Raw data:
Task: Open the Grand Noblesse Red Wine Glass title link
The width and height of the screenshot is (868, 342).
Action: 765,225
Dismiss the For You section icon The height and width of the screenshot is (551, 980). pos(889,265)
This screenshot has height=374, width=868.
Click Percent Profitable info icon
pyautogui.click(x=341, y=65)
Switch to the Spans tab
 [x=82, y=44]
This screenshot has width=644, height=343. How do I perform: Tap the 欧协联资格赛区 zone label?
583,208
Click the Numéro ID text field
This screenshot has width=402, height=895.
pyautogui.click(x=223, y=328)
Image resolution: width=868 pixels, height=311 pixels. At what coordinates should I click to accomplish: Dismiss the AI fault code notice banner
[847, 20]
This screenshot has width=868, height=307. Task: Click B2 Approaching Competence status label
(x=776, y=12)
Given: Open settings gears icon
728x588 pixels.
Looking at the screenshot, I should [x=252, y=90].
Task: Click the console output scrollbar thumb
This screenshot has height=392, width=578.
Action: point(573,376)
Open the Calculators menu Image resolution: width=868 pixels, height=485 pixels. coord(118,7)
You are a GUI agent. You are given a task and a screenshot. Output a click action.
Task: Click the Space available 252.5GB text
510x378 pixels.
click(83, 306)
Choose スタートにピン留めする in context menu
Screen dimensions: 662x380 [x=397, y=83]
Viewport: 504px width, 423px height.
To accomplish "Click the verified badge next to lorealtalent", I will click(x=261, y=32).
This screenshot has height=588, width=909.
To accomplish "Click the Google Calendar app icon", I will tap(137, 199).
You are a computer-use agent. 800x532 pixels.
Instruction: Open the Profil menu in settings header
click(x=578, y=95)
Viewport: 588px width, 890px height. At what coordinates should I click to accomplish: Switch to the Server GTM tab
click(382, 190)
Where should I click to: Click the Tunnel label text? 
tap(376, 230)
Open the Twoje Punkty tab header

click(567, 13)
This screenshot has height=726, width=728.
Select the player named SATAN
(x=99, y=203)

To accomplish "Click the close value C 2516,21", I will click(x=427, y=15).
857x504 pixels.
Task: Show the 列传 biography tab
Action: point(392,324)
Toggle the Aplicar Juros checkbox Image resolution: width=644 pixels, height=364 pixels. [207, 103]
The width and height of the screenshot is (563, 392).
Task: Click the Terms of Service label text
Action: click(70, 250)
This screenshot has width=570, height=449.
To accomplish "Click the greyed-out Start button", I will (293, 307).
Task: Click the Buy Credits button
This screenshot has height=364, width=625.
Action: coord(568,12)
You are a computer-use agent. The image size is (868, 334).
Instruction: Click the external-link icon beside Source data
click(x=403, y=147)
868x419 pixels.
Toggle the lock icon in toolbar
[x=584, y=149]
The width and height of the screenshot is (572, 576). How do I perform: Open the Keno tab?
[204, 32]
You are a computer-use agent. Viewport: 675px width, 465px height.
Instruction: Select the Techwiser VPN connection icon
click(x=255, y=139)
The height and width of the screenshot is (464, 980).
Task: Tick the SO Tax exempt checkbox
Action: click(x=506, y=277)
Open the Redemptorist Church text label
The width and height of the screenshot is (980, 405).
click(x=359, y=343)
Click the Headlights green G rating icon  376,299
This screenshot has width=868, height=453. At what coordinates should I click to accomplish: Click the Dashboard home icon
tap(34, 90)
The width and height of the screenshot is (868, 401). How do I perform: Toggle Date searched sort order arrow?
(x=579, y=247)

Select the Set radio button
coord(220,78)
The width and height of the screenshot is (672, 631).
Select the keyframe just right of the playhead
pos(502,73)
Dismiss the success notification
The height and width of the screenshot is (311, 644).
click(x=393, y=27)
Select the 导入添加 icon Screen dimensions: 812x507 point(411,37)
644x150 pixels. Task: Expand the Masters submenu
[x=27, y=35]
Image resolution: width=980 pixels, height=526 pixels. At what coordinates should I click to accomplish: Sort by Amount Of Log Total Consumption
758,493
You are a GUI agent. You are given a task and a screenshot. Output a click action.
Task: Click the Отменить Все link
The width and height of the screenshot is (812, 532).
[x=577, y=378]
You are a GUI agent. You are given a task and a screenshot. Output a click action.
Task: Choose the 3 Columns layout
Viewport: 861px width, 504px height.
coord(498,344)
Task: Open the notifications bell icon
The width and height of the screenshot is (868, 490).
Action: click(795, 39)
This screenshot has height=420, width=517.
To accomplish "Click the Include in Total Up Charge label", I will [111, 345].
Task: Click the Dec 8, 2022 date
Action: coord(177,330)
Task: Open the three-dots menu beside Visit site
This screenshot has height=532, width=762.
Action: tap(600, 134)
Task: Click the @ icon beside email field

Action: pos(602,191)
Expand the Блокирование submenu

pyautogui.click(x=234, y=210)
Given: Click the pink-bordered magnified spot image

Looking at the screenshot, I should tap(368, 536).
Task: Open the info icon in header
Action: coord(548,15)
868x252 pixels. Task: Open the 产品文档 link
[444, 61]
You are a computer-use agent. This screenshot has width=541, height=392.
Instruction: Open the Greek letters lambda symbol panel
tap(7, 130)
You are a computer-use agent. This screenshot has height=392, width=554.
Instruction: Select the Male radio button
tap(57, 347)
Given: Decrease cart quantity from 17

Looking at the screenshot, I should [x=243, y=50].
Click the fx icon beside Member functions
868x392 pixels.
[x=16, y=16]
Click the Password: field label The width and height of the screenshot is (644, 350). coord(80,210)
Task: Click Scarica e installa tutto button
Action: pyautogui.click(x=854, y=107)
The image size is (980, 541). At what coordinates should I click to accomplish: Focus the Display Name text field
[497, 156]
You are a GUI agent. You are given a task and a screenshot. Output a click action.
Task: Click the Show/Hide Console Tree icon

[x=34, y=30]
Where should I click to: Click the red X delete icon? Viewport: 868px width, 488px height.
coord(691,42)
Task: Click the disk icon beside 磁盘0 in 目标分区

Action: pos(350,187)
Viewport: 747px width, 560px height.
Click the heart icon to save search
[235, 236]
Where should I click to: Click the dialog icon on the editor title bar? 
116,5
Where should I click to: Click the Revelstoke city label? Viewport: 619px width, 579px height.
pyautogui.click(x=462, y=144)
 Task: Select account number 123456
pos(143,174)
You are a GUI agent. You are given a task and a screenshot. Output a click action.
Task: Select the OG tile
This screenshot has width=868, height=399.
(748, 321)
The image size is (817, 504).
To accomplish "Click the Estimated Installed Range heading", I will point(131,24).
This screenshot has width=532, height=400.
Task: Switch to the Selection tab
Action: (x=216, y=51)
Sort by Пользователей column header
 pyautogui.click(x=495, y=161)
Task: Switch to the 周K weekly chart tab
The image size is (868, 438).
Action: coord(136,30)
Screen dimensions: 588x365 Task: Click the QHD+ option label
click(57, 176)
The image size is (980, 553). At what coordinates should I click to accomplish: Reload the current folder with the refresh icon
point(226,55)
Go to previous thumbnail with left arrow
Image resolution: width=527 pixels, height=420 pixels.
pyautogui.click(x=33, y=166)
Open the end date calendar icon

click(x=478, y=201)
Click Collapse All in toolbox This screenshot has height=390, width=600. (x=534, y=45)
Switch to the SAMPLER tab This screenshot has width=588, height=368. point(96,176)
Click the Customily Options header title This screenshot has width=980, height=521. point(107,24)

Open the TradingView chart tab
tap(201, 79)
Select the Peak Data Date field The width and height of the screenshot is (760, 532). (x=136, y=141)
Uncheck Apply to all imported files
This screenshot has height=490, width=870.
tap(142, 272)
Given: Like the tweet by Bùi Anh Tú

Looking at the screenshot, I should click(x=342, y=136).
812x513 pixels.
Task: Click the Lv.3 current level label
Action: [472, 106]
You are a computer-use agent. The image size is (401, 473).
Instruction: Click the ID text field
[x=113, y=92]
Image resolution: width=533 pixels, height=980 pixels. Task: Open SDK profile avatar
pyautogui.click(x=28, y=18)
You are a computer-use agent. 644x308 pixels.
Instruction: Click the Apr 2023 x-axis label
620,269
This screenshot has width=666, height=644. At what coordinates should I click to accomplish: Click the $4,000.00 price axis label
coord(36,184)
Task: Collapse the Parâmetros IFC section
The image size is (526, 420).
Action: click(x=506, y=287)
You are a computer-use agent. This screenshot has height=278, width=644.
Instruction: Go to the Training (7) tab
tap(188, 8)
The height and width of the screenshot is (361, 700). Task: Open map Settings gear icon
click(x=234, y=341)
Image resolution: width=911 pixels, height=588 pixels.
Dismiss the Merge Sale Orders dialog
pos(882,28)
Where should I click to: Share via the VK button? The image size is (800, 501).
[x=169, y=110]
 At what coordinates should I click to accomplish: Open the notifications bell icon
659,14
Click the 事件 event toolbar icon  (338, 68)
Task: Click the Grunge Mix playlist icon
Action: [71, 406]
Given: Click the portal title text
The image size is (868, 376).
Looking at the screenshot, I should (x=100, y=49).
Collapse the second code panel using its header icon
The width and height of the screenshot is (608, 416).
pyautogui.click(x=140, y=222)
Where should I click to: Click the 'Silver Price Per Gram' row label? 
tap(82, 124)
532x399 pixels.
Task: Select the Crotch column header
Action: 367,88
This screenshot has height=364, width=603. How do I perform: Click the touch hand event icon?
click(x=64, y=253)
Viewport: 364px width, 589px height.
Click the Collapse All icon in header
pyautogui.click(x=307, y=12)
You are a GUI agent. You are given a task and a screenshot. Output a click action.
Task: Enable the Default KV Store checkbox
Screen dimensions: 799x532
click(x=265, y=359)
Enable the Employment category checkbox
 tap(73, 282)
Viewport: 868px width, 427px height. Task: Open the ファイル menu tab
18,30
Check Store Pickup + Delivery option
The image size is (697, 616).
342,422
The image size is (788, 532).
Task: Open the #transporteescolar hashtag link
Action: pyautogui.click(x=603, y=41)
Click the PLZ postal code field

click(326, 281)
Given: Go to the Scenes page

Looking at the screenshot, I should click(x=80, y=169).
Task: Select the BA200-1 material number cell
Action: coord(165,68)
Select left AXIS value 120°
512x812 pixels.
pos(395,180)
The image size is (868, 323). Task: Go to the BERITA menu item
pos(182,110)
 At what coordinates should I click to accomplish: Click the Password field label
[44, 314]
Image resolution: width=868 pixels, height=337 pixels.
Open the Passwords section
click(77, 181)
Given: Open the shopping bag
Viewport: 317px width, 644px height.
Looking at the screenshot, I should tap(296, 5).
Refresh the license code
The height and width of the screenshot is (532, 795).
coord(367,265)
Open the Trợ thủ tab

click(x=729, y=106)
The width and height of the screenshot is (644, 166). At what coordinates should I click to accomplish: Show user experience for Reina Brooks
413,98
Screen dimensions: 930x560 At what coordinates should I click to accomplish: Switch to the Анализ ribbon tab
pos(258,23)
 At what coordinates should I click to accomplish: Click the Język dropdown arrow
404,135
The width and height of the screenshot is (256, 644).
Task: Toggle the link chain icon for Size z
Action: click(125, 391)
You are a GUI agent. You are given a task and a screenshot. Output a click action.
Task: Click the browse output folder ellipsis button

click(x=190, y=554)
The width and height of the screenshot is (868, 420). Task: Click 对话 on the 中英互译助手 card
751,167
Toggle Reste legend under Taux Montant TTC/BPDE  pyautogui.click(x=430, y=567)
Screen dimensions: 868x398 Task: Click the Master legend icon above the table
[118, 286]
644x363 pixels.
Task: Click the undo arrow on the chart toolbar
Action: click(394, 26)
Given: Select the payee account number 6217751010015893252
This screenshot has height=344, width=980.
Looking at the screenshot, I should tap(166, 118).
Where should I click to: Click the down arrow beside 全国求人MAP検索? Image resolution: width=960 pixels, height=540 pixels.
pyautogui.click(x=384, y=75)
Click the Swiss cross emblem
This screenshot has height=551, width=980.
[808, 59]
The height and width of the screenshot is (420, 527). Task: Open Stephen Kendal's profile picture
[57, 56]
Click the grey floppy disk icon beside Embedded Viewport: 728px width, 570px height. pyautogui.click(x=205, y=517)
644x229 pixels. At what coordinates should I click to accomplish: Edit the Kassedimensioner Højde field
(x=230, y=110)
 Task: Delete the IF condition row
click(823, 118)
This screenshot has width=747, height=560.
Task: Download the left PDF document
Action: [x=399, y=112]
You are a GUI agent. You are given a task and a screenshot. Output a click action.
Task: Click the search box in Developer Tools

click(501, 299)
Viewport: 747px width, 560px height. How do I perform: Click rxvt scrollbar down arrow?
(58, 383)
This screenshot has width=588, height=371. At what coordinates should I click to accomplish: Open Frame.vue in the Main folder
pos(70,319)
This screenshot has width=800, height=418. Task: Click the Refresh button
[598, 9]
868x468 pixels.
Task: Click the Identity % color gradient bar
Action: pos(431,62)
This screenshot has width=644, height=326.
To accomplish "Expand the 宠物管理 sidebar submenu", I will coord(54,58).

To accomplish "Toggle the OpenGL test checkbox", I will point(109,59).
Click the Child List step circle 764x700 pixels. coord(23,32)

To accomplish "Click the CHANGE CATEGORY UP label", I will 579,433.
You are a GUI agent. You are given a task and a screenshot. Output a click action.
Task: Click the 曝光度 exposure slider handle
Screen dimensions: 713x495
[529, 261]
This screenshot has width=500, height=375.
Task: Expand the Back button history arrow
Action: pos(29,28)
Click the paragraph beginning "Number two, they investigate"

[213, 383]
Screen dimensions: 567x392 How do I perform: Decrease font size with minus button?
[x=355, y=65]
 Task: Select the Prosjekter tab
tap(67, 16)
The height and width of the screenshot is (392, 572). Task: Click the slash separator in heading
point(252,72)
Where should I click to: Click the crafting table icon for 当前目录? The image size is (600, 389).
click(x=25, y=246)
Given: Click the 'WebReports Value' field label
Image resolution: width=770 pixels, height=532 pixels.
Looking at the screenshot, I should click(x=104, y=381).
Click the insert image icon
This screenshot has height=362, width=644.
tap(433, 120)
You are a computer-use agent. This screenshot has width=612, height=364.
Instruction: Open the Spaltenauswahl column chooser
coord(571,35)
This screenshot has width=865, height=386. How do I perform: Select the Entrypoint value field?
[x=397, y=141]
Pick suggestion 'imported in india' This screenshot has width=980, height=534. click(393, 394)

Exercise objective: The answer is each line in which the word "imported" occurs, copied from the material above.

Expected answer:
Uncheck Apply to all imported files
Pick suggestion 'imported in india' This screenshot has width=980, height=534. click(393, 394)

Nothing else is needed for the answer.